2008年9月6日土曜日

言葉を味わう

『白鼠弥兵衛物語』は、不思議な物語である。白鼠の浮沈をめぐる奇特な状況、都と地方、夫婦と家庭といった魅力的な昔の常識、もてなしの饗宴や黄金を運び込んだ報恩という奇想天外な展開、挙げればきりがない。中でも、とりわけ妙に心をくすぶり、繰り返し味わいたくなるような言葉の表現があった。

そのいくつかを取り出してみよう。

胸に食い付かれた雁は、「肝を消し」て飛び去り、弥兵衛を常盤の国に運んでしまった。
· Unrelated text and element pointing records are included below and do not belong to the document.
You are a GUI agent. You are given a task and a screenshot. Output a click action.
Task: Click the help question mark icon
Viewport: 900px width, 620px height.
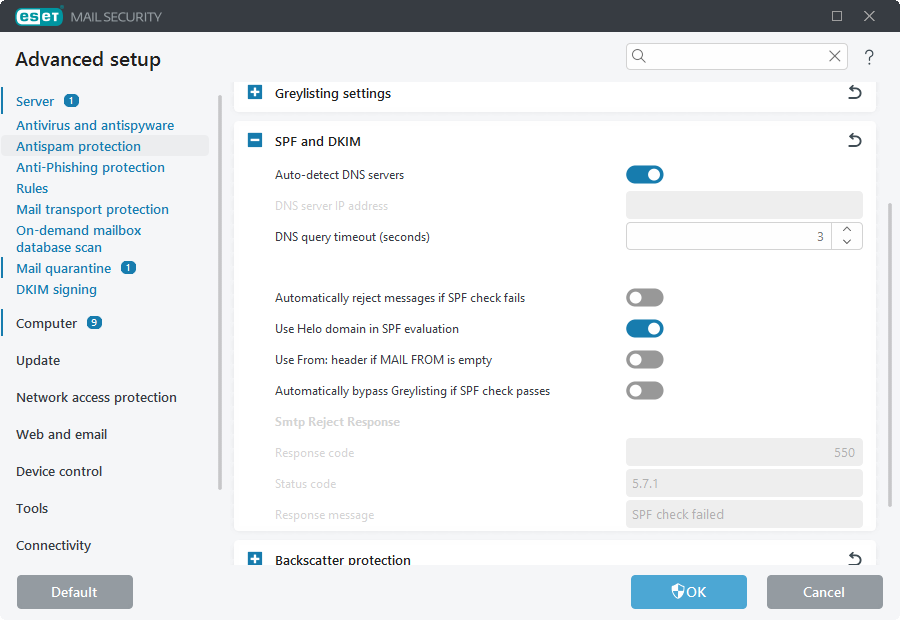coord(869,57)
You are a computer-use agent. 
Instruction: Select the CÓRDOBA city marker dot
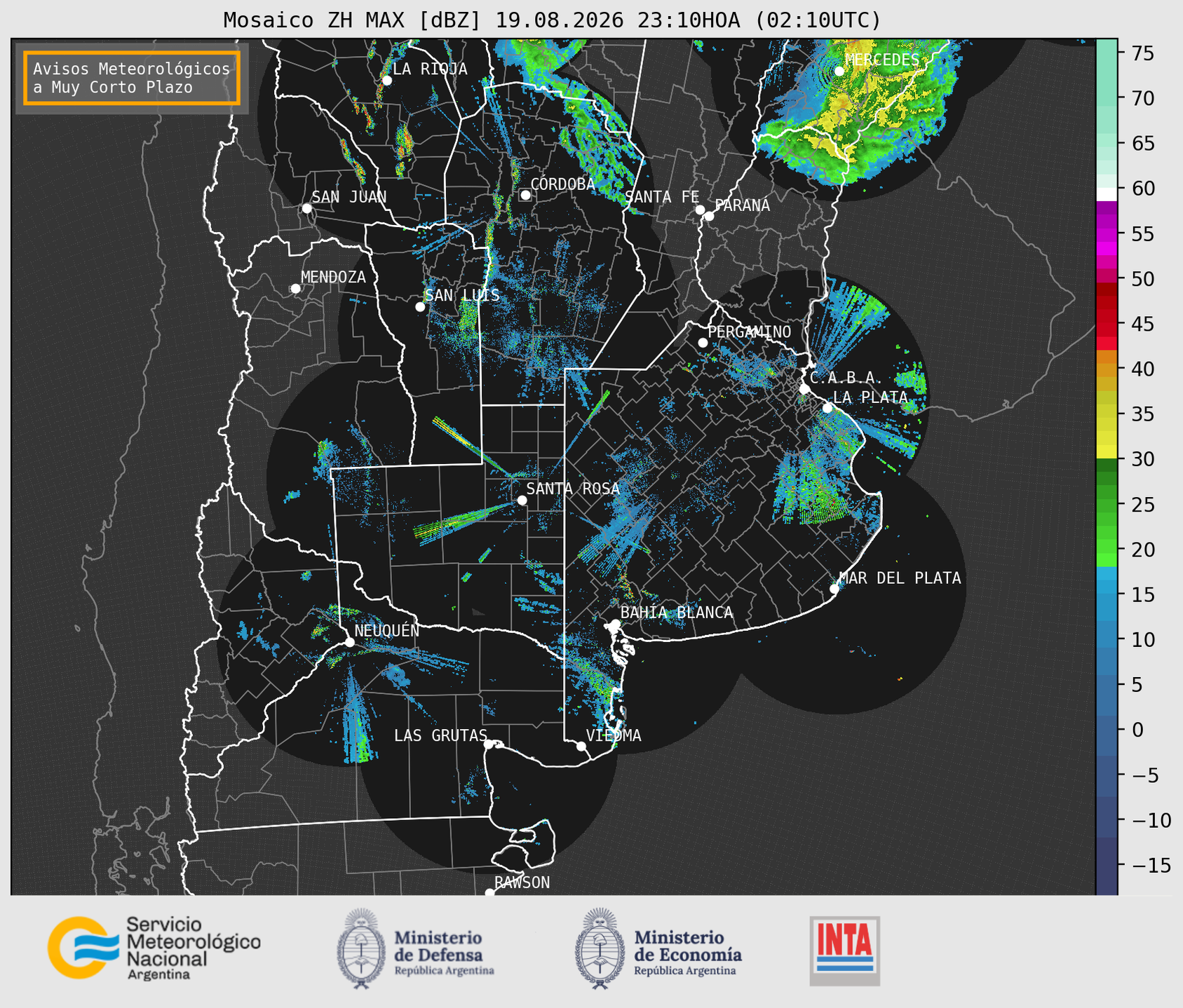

弥兵衛を失った妻は「如何なる花心移したるか」と心配し、苦難のすえ無事戻った弥兵衛はさっそく美女に会っても自分が「心の散らざりし」ことを語り聞かせる。突然戻ってきた弥兵衛のことを、みんなが「天より天下りたる」と驚き、謝恩のために息子を差し出すことに抵抗する妻を、弥兵衛が「よく御馳走候へ」と説教する。

どれもこれも、なかなか興味が尽きない言葉ではなかろうか。現代の言葉遣いの感覚をもっていても、だいたいなんの難もなく理解できるが、かといって実際に用例を見ないと、とても思いも寄らない。「天下り」とは、まさに天から降って湧いたという、字面その通りの意味だが、いまはまったく別の使い道になった。「御馳走」もその意味あいが大きく変わり、狭く限定したものとなった。「馳せたり、走ったり」することは、立ち振る舞いすることを指すほうが、より適当だが、いまやなぜか台所の中での活動に限定するようになった。「花心」に至れば、なおさら微笑ましい。この言葉、日本語では確立された表現とは言いがたいが、じつは現代の中国語ではいまでもこのままの言葉が使われ、それも弥兵衛の妻とまったく気持ちやニュアンスを担う言い回しである。

表現はつねに変わる。だが、百年単位で時間が流れて行っても、昔の読み物はそのままわれわれの感性に訴えつづけている。まさに古典の魅力、言葉の魔力と言わなければならないだろう。言葉の変容を距離をもって眺め、まるで手で準えるようにじっくり弄び、読み返して味わうこと、これこそ古典を読む大きな楽しみの一つだろう。